Reputation: 574
I have used BeautifulSoup parser to parse an xml document. Here is the code below. I want to put all the elements into a single dictionary.
import requests
from bs4 import BeautifulSoup
f = open('/home/soundarya/Desktop/mv-v18-1526.nxml','r')
d = BeautifulSoup(f.read())
s = d.find('journal-meta')
j = s.findAll('journal-id')
print s.find('journal-title').renderContents()

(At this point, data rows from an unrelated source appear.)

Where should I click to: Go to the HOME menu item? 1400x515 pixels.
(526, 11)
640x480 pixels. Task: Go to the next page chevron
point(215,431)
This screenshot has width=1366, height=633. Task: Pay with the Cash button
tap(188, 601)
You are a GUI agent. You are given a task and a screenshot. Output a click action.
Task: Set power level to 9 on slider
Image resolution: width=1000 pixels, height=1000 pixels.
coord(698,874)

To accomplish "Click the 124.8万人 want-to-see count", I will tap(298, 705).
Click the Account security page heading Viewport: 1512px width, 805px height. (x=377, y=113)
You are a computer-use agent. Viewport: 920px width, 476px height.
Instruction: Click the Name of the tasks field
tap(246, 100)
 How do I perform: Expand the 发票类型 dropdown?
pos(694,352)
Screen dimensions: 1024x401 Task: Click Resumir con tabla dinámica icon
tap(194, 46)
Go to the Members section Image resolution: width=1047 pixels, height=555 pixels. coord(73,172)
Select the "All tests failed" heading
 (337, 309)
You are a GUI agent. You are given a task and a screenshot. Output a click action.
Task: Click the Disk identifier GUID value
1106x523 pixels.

print s.find('issn').renderContents()
print s.find('publisher-name').renderContents()
for x in j:
print x.renderContents()
I got the output for this as elements :
/usr/local/lib/python2.7/dist-packages/bs4/__init__.py:166: UserWarning: No parser was explicitly specified, so I'm using the best available HTML parser for this system ("lxml"). This usually isn't a problem, but if you run this code on another system, or in a different virtual environment, it may use a different parser and behave differently.
To get rid of this warning, change this:
BeautifulSoup([your markup])
to this:
BeautifulSoup([your markup], "lxml")
markup_type=markup_type))
**Molecular Vision
1090-0535
Molecular Vision
Mol Vis
Mol. Vis
MV**
import requests
from bs4 import BeautifulSoup
f = open('/home/soundarya/Desktop/mv-v18-1526.nxml','r')
d = BeautifulSoup(f.read())
a = {}
a['journal-meta'] = d.find('journal-meta')
a['journal-id'] = a.find('journal-id')
a['journal-title'] = a.find('journal-title').renderContents()
a['issn'] = a.find('issn').renderContents()
a['publisher-name'] = a.find('publisher-name').renderContents()
for x in a:
print x.renderContents()
I am getting this error:
AttributeError: 'dict' object has no attribute 'find'
Help me to put the elements in a dictionary.
Upvotes: 2
Views: 266
Reputation: 59604
a['journal-id'] = a.find('journal-id')
I think you wanted to use variable d
:
a['journal-id'] = d.find('journal-id')
Generally, try to use more descriptive variable names.
Upvotes: 4